## EXERCISE AIM
For every line in the material, print that line exactly.

## GIVEN INFORMATION
────────────────────
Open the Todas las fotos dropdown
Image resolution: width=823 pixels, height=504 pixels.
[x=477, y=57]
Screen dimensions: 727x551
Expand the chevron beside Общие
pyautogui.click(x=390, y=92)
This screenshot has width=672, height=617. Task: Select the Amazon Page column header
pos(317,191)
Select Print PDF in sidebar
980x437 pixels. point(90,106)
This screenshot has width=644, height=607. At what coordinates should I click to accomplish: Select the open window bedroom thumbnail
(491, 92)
────────────────────
## SOLUTION FOR THIS TASK
Open the Todas las fotos dropdown
Image resolution: width=823 pixels, height=504 pixels.
[x=477, y=57]
Screen dimensions: 727x551
Expand the chevron beside Общие
pyautogui.click(x=390, y=92)
This screenshot has width=672, height=617. Task: Select the Amazon Page column header
pos(317,191)
Select Print PDF in sidebar
980x437 pixels. point(90,106)
This screenshot has width=644, height=607. At what coordinates should I click to accomplish: Select the open window bedroom thumbnail
(491, 92)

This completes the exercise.